Il mourut à Paris, et laissa un fils à qui son oncle fit épouser l’héritière d’une grandesse. Il étoit fort jeune et fort fou, du temps que j’étois en Espagne. Il s’est depuis appliqué au service, il y a acquis de la réputation ; il s’est soutenu après la mort de son oncle ; dont il a eu aussi la grandesse. Il trouva le moyen de s’attirer la protection de la reine ; il eut des commandements en chef qui l’ont conduit à être capitaine général.

J’ai parlé de La Roche et du P. Daubenton assez pour n’avoir rien à y ajouter : seulement dirai-je que ce maître jésuite vieillissoit et qu’il commençoit à perdre la mémoire. Je m’en aperçus dans les conversations fréquentes que j’avois avec lui chez moi, ou au collège impérial où il étoit fort bien logé. Mais cette faiblesse de mémoire me fit découvrir plus d’une friponnerie de sa part, par lui-même, sur des affaires où d’abord il m’avoit promis merveilles, et dès le lendemain me venoit conter celles qu’il avoit opérées là-dessus avec le roi, puis quelques jours après me disoit tout le contraire, oubliant ce qu’il m’avoit raconté. C’est que ce qu’il m’avoit dit d’abord étoit une fable, et ce qu’il me rendoit après étoit ce qu’il avoit exécuté. Je n’en fus ni surpris ni n’en fis pas semblant. Je connoissois trop le personnage pour m’y fier en rien, mais je ne fus pas fâché de jouir du défaut de sa mémoire, et de m’amuser à lui en tendre des panneaux.

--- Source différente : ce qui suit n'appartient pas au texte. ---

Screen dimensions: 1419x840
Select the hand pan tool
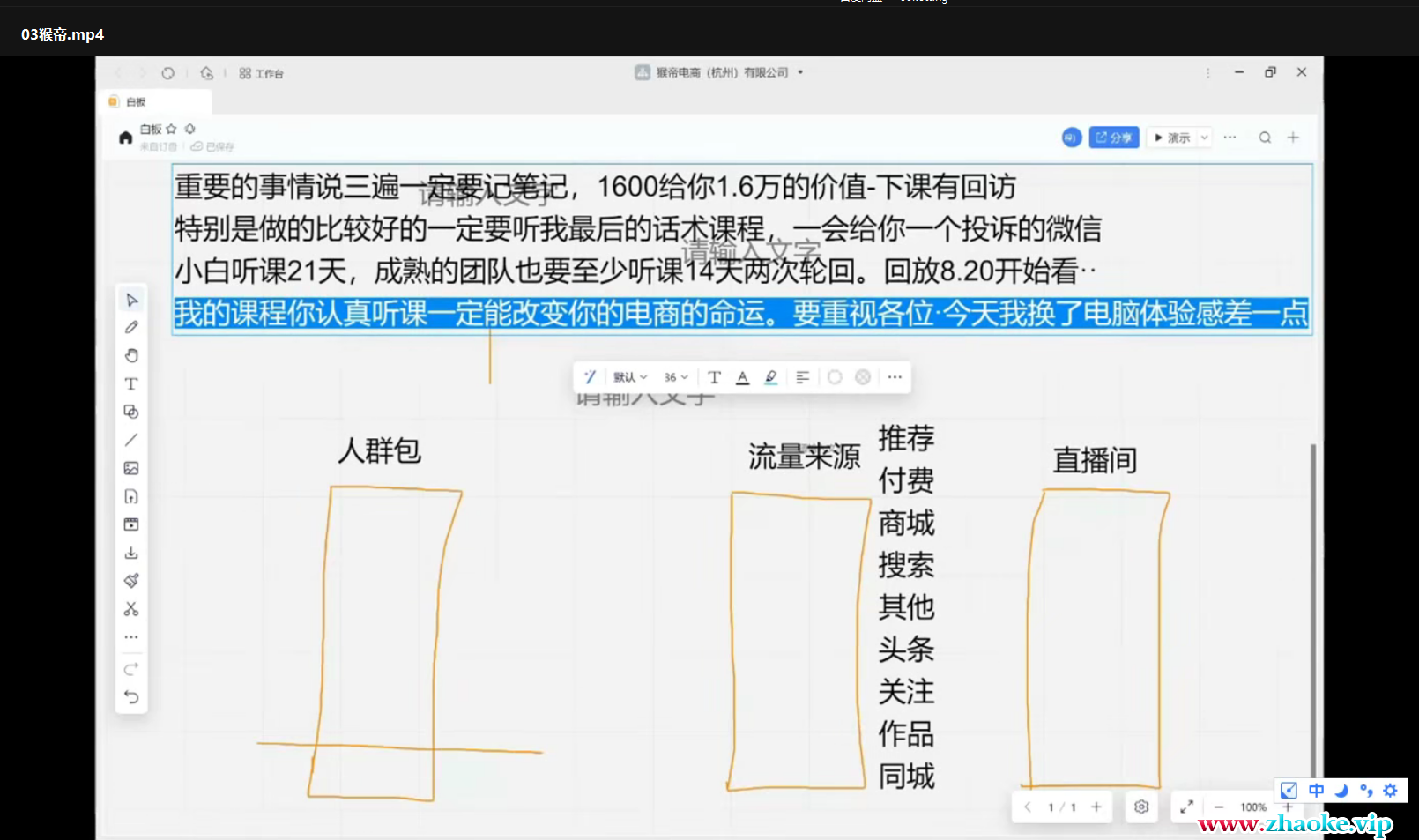pyautogui.click(x=131, y=355)
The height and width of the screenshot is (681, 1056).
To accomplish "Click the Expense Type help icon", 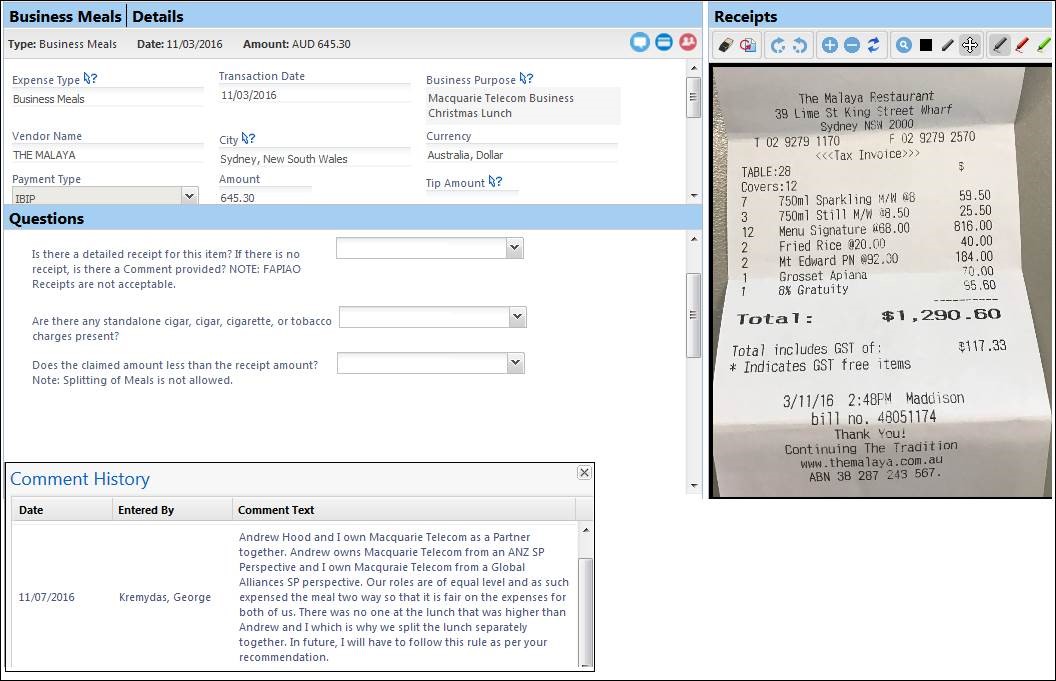I will click(91, 79).
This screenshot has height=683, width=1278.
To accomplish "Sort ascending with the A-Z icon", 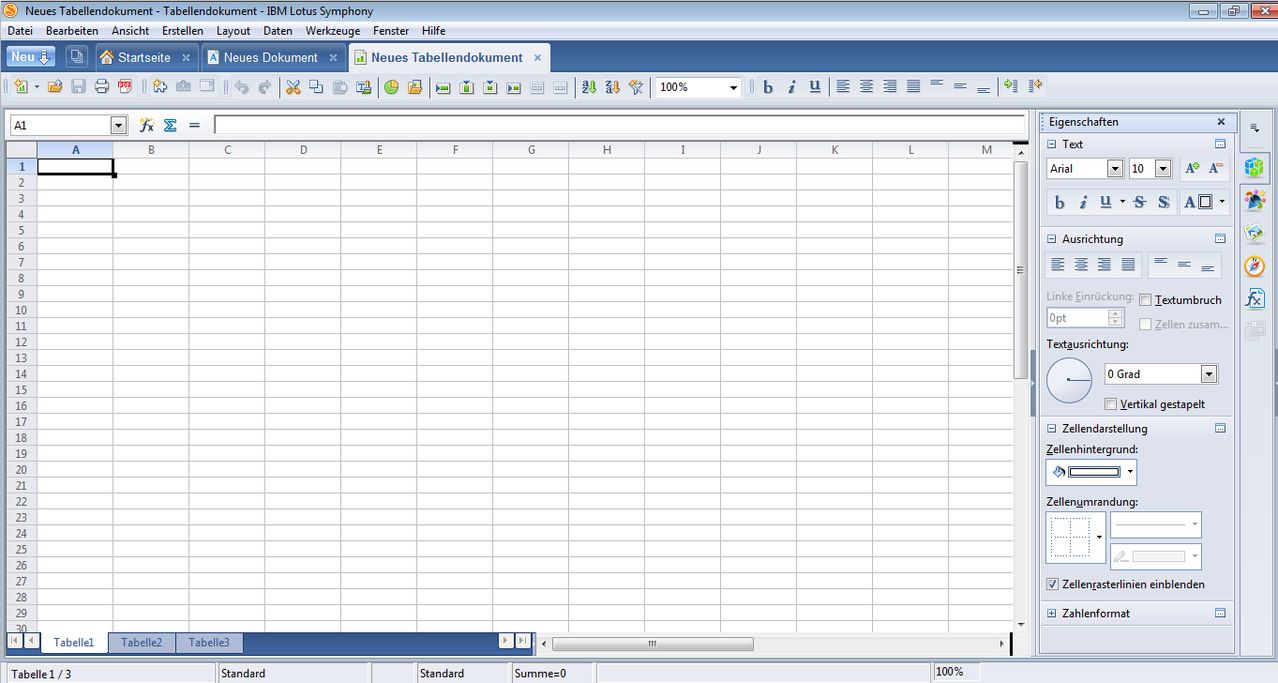I will 589,87.
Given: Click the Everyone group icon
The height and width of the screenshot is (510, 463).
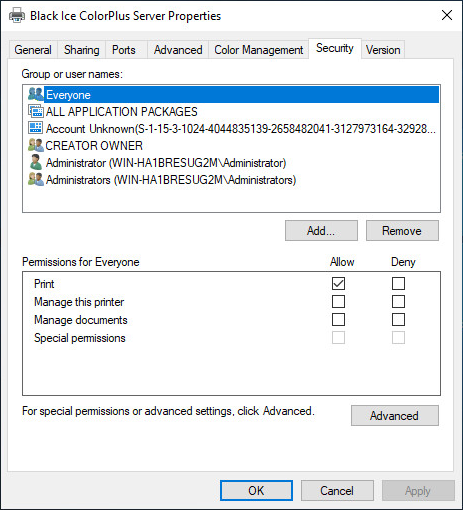Looking at the screenshot, I should click(x=36, y=94).
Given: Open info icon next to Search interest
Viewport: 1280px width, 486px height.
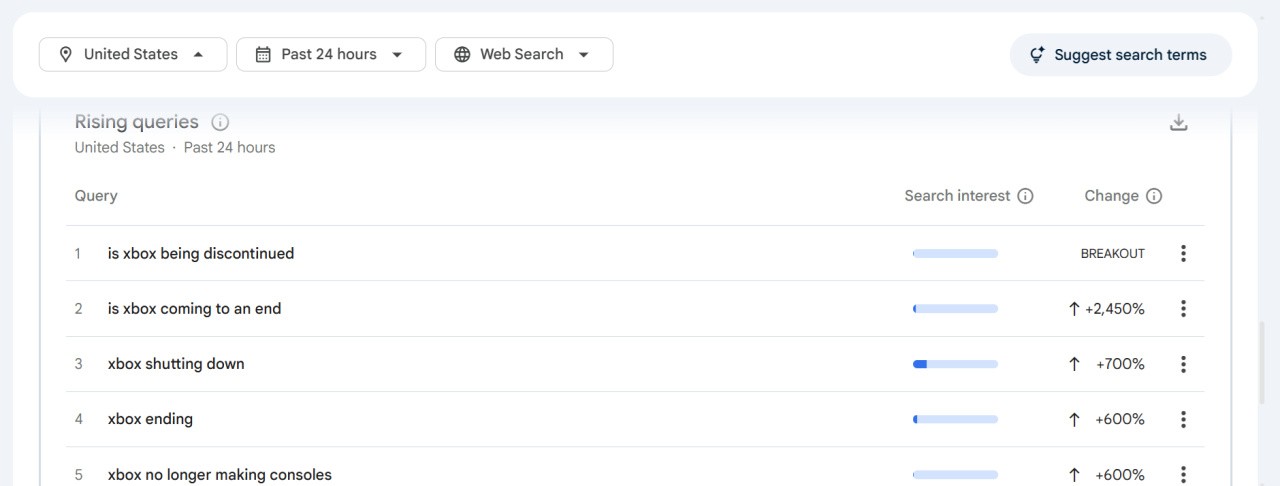Looking at the screenshot, I should click(1025, 196).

Mais ce qui m’importuna de lui à l’excès, fut sa jalousie du P. d’Aubrusselle, jésuite françois, demeurant aussi au collège impérial et précepteur des infants. C’étoit un homme d’esprit, de savoir, fort instruit des choses d’Espagne et de l’intérieur du palais, aimé et estimé généralement, et d’une conversation agréable, sage, discrète, mais toutefois instructive. Aubenton qui craignoit toujours pour sa place, et pour la confiance et l’autorité qu’elle lui donnoit, se sentoit vieux et connu. L’expérience qu’il avoit faite de pouvoir être congédié, le rendoit soupçonneux sur tous ceux qui lui pouvoient succéder. Il voyoit bien qu’Aubrusselle étoit le plus apparent et le plus naturel ; la bienveillance générale et la réputation qu’il avoit acquise en Espagne le blessoit ; tout lui étoit suspect de ce côté-là, à tel point qu’Aubrusselle m’en avertit, me pria d’éloigner mes visites, surtout de n’aller point chez lui les jours que j’irais voir Aubenton, et de ne trouver pas mauvais qu’il vint peu chez moi. Je m’informai d’ailleurs de cette jalousie, et par ce que j’en appris, je vis que le P. d’Aubrusselle ne m’en avoit pas tout dit. Il craignoit encore ses relations en France, et même à Rome, quelque vendu qu’il fût à cette dernière cour. En un mot, tout lui faisoit ombrage, et plus sa tête vieillissoit, moins il étoit capable de se contenir là-dessus, sans succomber à des échappées, quelque seconde nature qu’il se fût faite de la dissimulation la plus profonde et de la plus naturelle fausseté. Cela fit qu’Aubrusselle et moi eûmes moins de commerce ensemble que lui et moi n’eussions voulu.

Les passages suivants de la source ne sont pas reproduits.